FIG. 9 shows a similar design to that of FIG. 8 that can be used to mitigate severe slugging and perform a gas-liquid separation. This embodiment includes a pipeline 19, bypassing the I-SEP/Hi-SEP components 14/17, directly to the first stage 12 controlled by a control valve 20, such that the pre-separation stage is bypassed. The I-SEP/Hi-SEP arrangement can take part of the flow to debottleneck the main separator and also provide slug mitigation.
FIG. 10 shows an example of making use of the I-SEP 14 for slug mitigation and a jet pump (SJP) 21, located at the top of the riser 11, upstream of the I-SEP 14, that can be used to re-inject the separated gas flow 16 from the I-SEP 14 and re-inject this back into the main riser-pipeline this also enables mixing of the flow hence changing the flow regime. The outlet valves can be controlled by a slug detection system thus allowing flow diversion based on incoming slug style (part of which is described in our patent application WO2014006371). As illustrated, a bypass line is installed to bypass the I-SEP. Control valves are provided in the bypass line and upstream/downstream of the I-SEP.

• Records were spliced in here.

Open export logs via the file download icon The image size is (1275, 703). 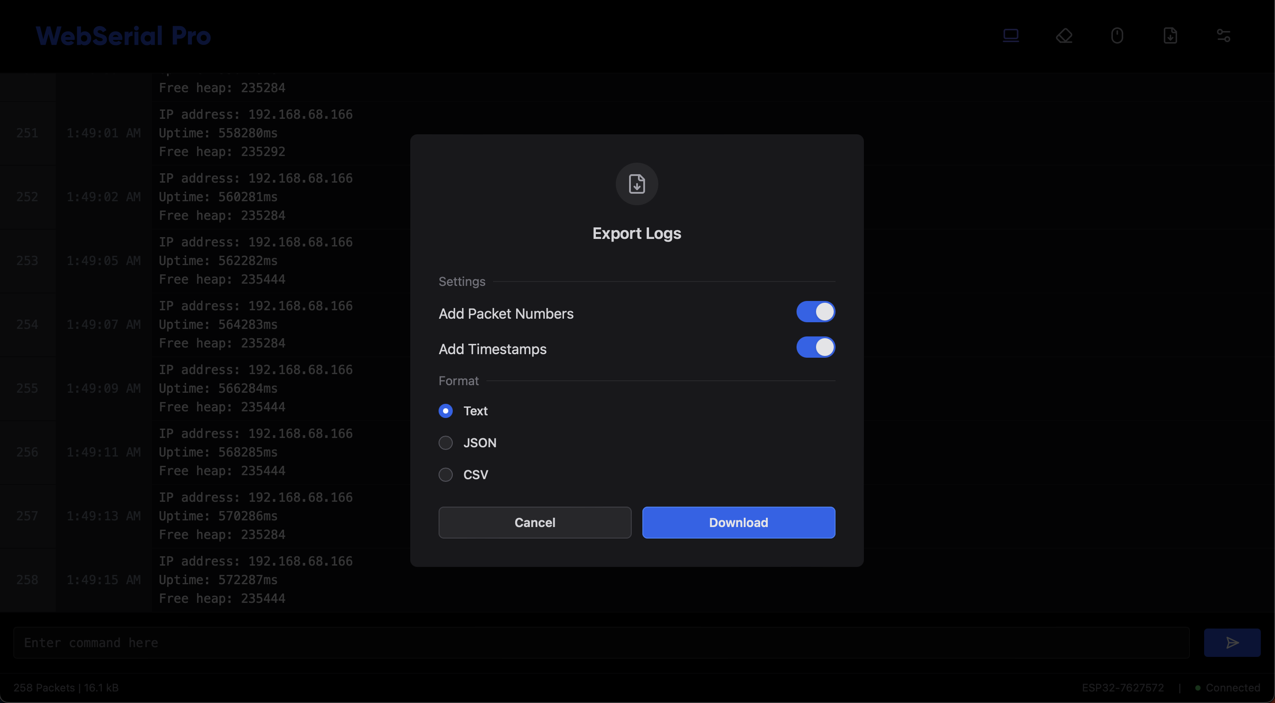pyautogui.click(x=1171, y=35)
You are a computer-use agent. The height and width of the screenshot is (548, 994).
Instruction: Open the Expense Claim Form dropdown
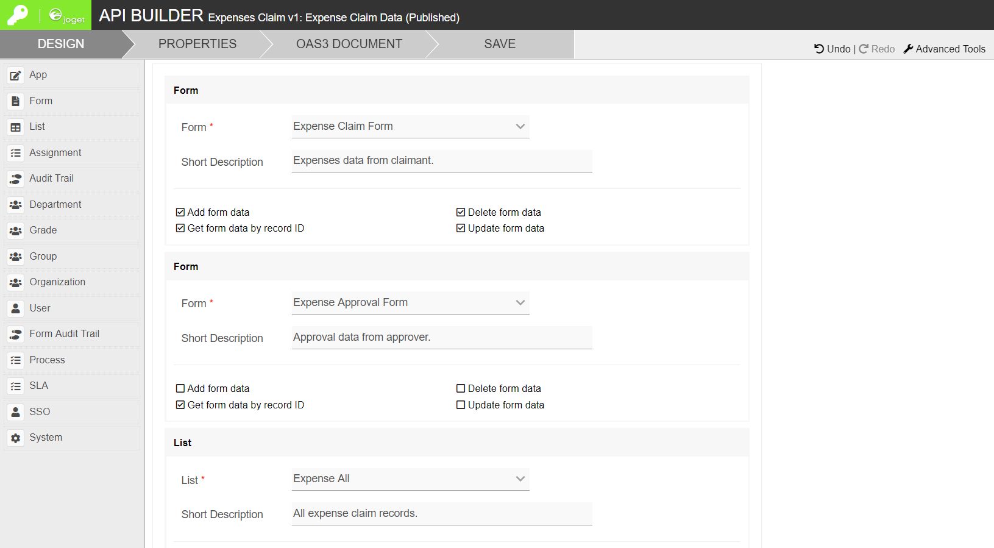[410, 127]
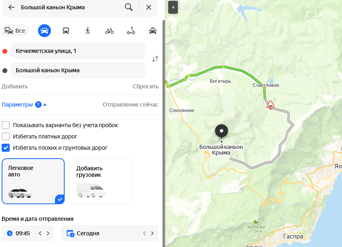Open Отправление сейчас departure options
This screenshot has width=342, height=247.
(131, 105)
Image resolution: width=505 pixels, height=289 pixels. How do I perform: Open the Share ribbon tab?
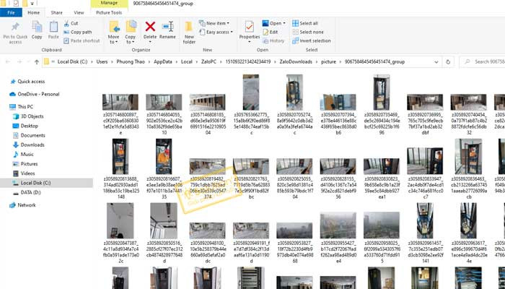[56, 12]
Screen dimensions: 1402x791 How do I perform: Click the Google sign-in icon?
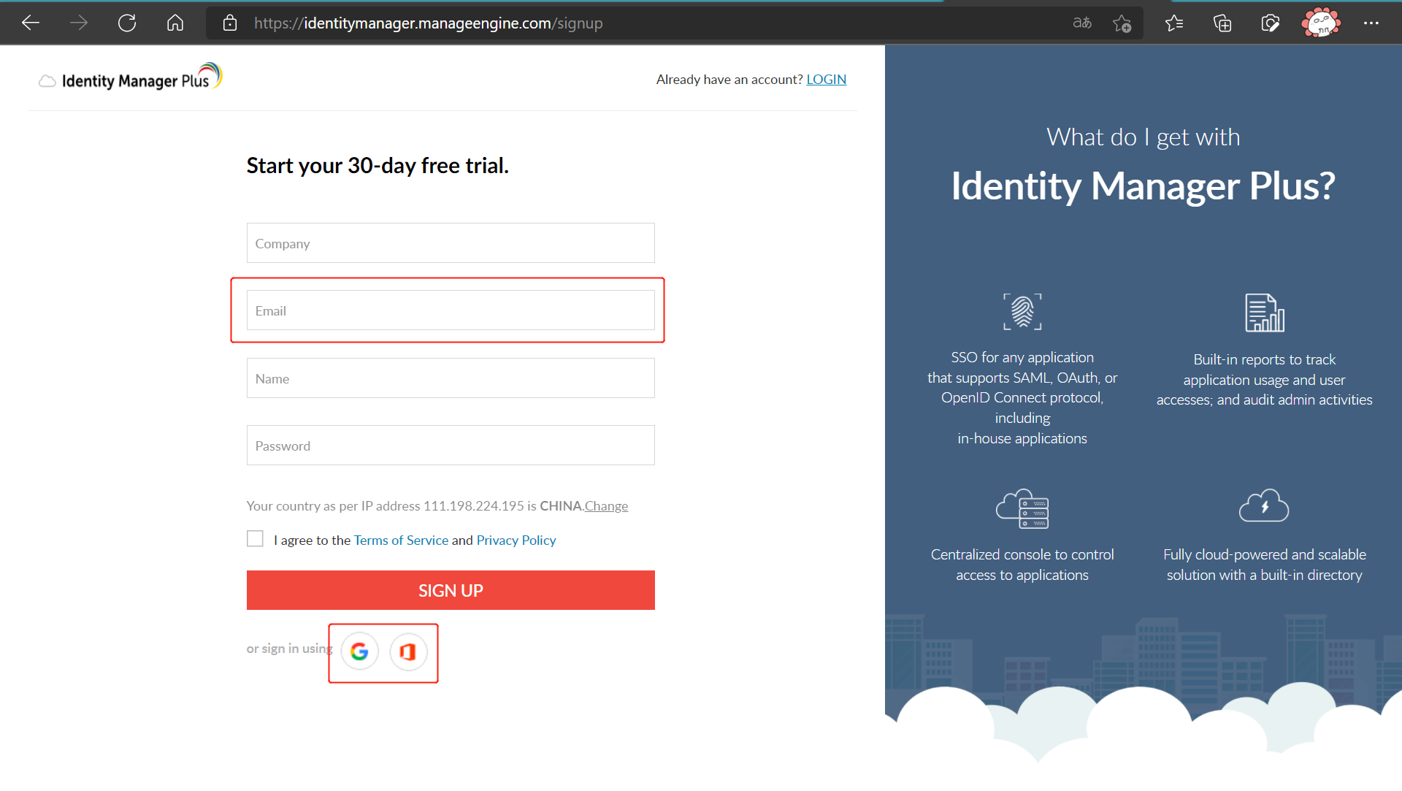(x=359, y=651)
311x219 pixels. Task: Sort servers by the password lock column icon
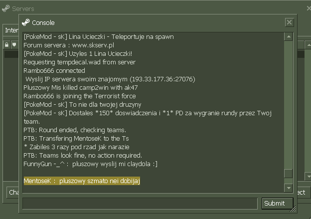click(7, 45)
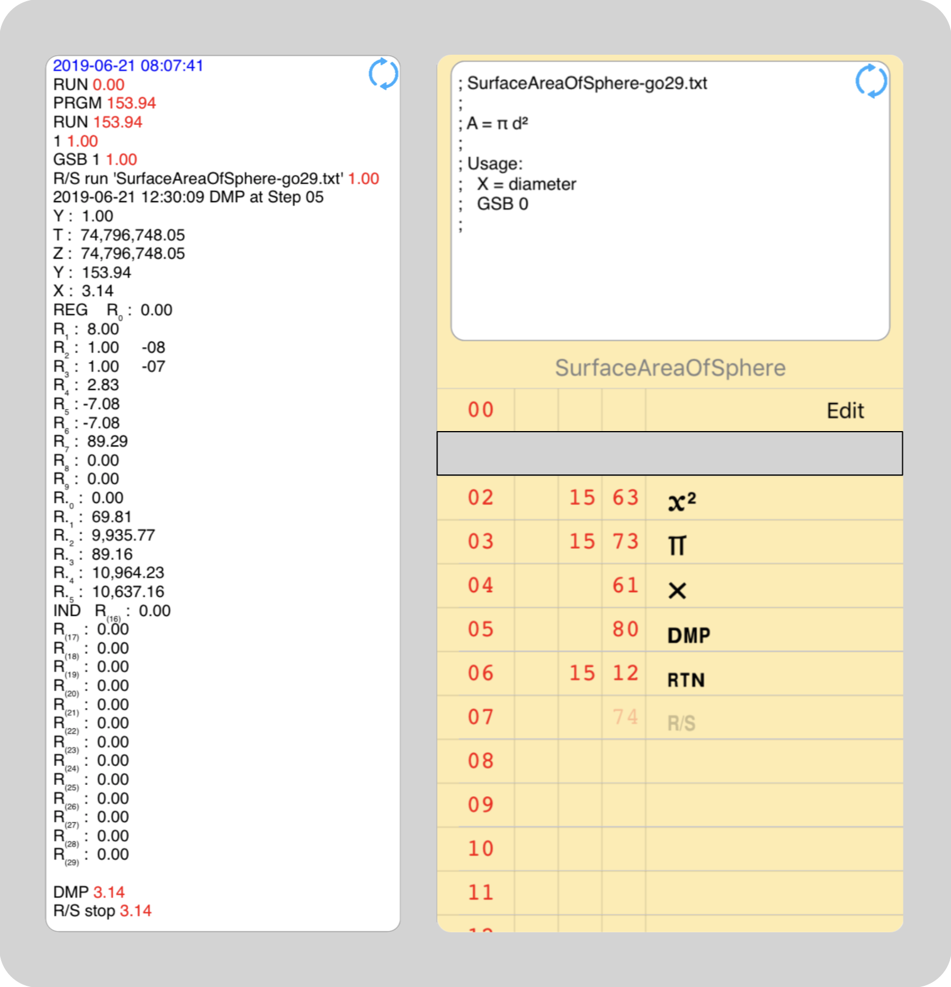Viewport: 951px width, 987px height.
Task: Select the π program step 03
Action: 669,542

It is noteworthy that, for a slug mitigation application as required by the present invention, an I-SEP does not require control valves as no active control is needed, whereas the need for active control is needed in some prior art relating to slug mitigation. Furthermore, the I-SEP does not require a production separator immediately downstream in order to perform.
The present invention seeks to find a system that mitigates a severe slugging regime in a passive way without the need of active control whilst imposing a smaller back pressure on the base of the riser (resulting in changing of the flow regime in the riser and increasing the stable flow region) this will result in a higher production for the operator.
In one broad aspect of the invention there is provided a pipeline system including a riser located between a low level and an upper level of a pipeline, wherein an inline separator is located at the upper level of the pipeline, upstream of a first stage separator. A first control valve is located adjacent the inline separator, this may be either upstream or downstream thereof. In one embodiment, a gas line from the I-SEP is arranged to bypass the throttling valve.